11. Sergeant Rivers speaks his mind
Merilee Shaw assumed the posture of an attentive schoolgirl, standing erect,
her hands locked in his. "Please continue, Sergeant. I want to
hear everything."
"Tonight you said this is a war of subjugation, illegal in the eyes of God
and the law. You said it was founded on greed, and our government uses
the military for profit, not peace. All this may be true, but the reason
this war is so bloody, Miss Shaw, is because it's a race war. The
United States is taking over the Philippines, Puerto Rico and Guam because
these are all nations of colored people. Their native populations aren't
white, and in the eyes of our government, not fully human. They're 'half-devil
and half-child.' It's the God given duty, the burden of the
white man to oversee the lives of the inferior races."

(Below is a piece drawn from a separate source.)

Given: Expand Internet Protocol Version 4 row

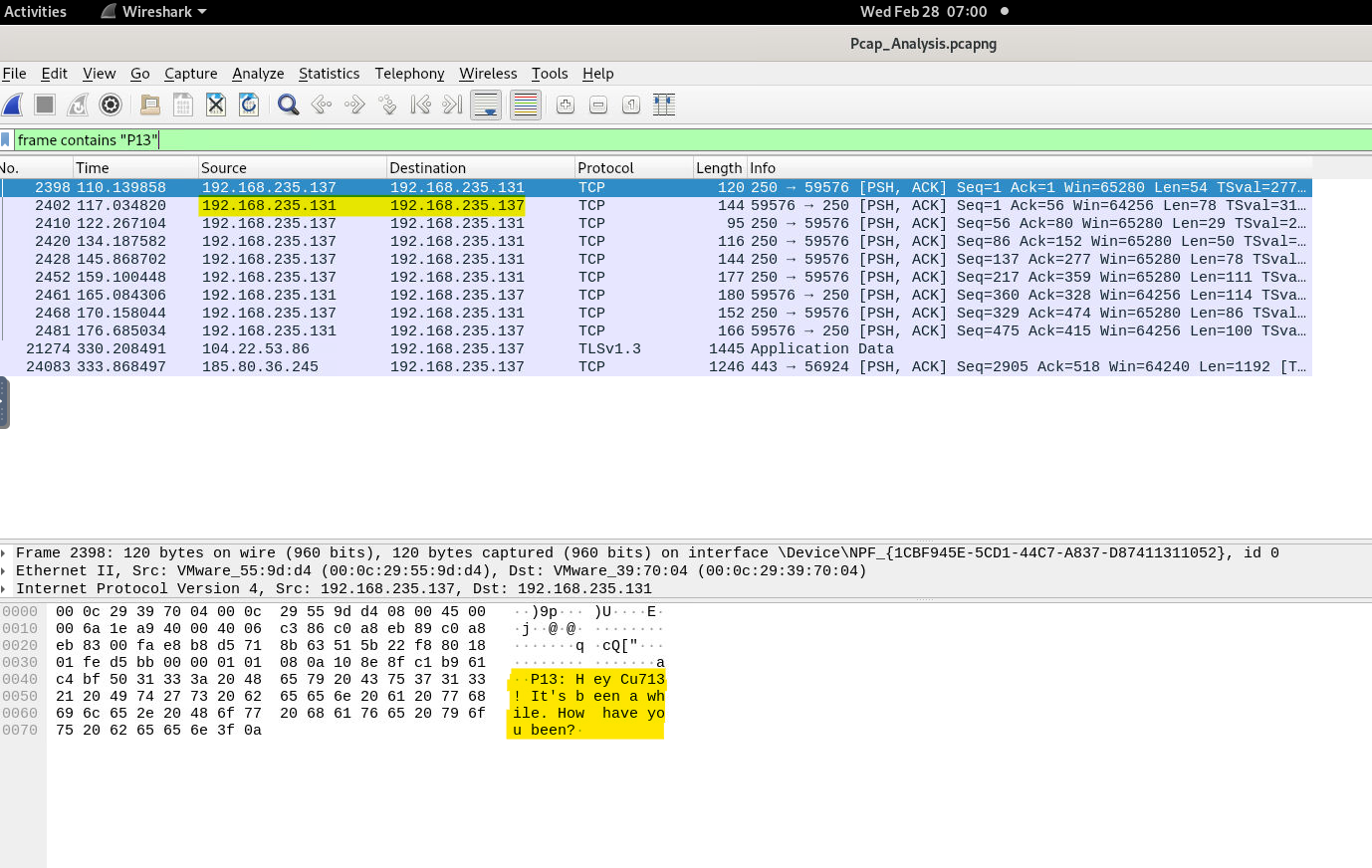Looking at the screenshot, I should coord(5,588).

"I'm aware of that horrible sentiment Sergeant, but I assure you, no thinking
person subscribes to it."
"Miss Shaw, you've heard the words nigger and coon and sambo, but have you
ever heard dink, gook, slope, bullet-head or gugu? These are some
of the names white soldiers call Filipinos, and there's a lot more a lot worse. Where
do these names come from? Why do they exist at all? Because without
a moral purpose, most soldiers don't have the stomach to brutalize and murder
a people, they need to dehumanize them first. If they make themselves
believe the enemy is less than human, then it's natural to spit at him, run
him down in the streets and kill his children.
"No atrocity's too great here because we've made the Filipino a beast, not
a man. This is what it's come to in this war. It's open season
on an entire population of dark-skinned people. This is what your Colonel
Bloody Shirt tried to tell you when he said there's no law in these islands. Here,
if a white man murders a Filipino, he's the envy of his platoon. If
he murders enough of them, he gets a medal. The U.S. Army's training
a generation of young men to run roughshod over a nation of colored people.

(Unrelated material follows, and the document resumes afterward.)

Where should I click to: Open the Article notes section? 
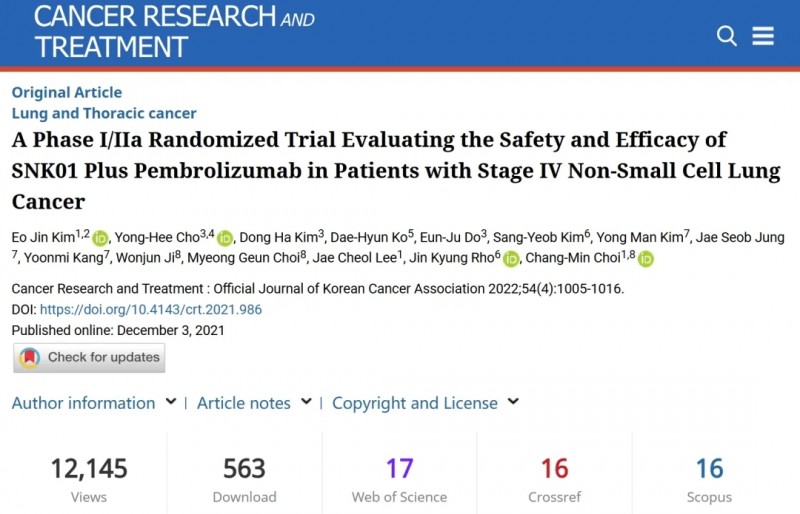click(243, 403)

"All these soldiers will go home someday. How much of what they've
been taught here will go with them? What will they teach their children
about the value of a colored man's life? The Filipinos tell the Negro
if we kill them, we bring down our own race back home. If that turns
out to be true, then there's far more at stake than spending-money for a few
back-east shirt makers. Take that story home with you Miss Shaw."